==== Предложенный отрывок

Кроме повествовательных техник Де-Санглен следует рассуждениям Стерна, например, «о темпераментах, заявление о том, что книга его «есть истинное изображение жизни человеческой» и из нее читатель волен почерпнуть какую ему заблагорассудится «теорию или пользу»... в главе «Semper gaudéte» повторен любимый стерновский девиз бодро смотреть на жизнь и всей душой отдаваться житейским радостям»92:

Истинное шендианство, как бы вы ни были предубеждены против него, отворяет сердце и легкие и, подобно всем родственным ему душевным состояниям, облегчает движение крови и других жизненных соков по каналам нашего тела, оно помогает колесу жизни вертеться дольше и радостнее93.

Зачем я не могу жить и кончить дни свои таким образом? о праведный податель наших радостей и горестей, — воскликнул я, — почему нельзя здесь расположиться в лоне Довольства — танцевать, петь, творить молитвы и подняться на небеса с этой темноволосой девушкой?94

Проблемы творчества А.С. Пушкина многогранно исследованы, и сегодня трудно найти оригинальный ракурс их рассмотрения. Однако проблема читателя, всё более широко актуализирующаяся как теоретический вопрос, даёт возможность видеть пушкинское наследие в новом освещении. Сегодня можно утверждать, что пушкинская поэтика художественного слова во многом сложилась под влиянием эстетики Стерна, восходящей к Шекспиру95.

========

**Задание A**
Перепишите дословно часть отрывка о влиянии Стерна между словами «Проблемы творчества А.С.» и «восходящей к Шекспиру95.», включая их самих.
**Задание B**
Ответьте по отрывку о влиянии Стерна на следующие вопросы:
(i) Как называется глава, в которой повторён любимый стерновский девиз?
(ii) Какому колесу, согласно отрывку, истинное шендианство помогает вертеться дольше и радостнее?
(iii) Под влиянием чьей эстетики во многом сложилась пушкинская поэтика художественного слова?
**Задание C**
Напишите продолжение отрывка о влиянии Стерна, начиная сразу после его последнего предложения.

==== Выборка материала

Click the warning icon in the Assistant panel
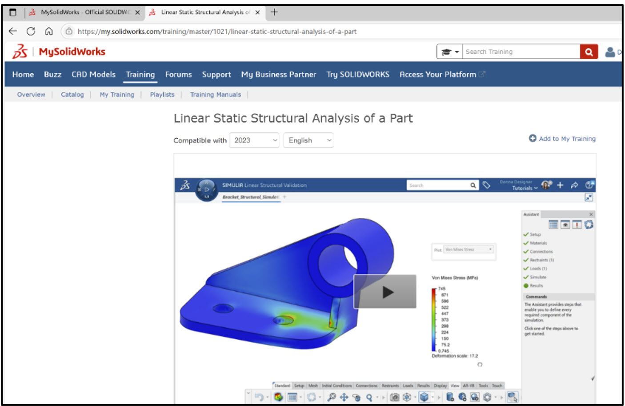 [577, 225]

========

**Ответ A**
Проблемы творчества А.С. Пушкина многогранно исследованы, и сегодня трудно найти оригинальный ракурс их рассмотрения. Однако проблема читателя, всё более широко актуализирующаяся как теоретический вопрос, даёт возможность видеть пушкинское наследие в новом освещении. Сегодня можно утверждать, что пушкинская поэтика художественного слова во многом сложилась под влиянием эстетики Стерна, восходящей к Шекспиру95.

**Ответ B**
(i) «Semper gaudéte».
(ii) Колесу жизни.
(iii) Под влиянием эстетики Стерна, восходящей к Шекспиру.

**Ответ C**
Если Карамзина, как и Радищева, можно считать современниками Стерна, то проблема влияния английского писателя на Пушкина представляется более сложной.

Это влияние было опосредованным, поскольку писатели принадлежали к разным историческим эпохам. Пушкина интересовали не литературные пристрастия Стерна, но изобретённые им повествовательные техники.

С романами английского писателя Пушкин познакомился по французскому переводу 1799 г., с параллельным английским текстом, полному собранию сочинений в 6-ти тт. («компактное издание» 1818 г.) и на языке оригинала по однотомному собранию романов, изданному в 1823 г. в Лондоне96.

Проблемы «Пушкин и Стерн» коснулись в своих работах В.И. Маслов, В.Б. Шкловский и Л.И. Вольперт.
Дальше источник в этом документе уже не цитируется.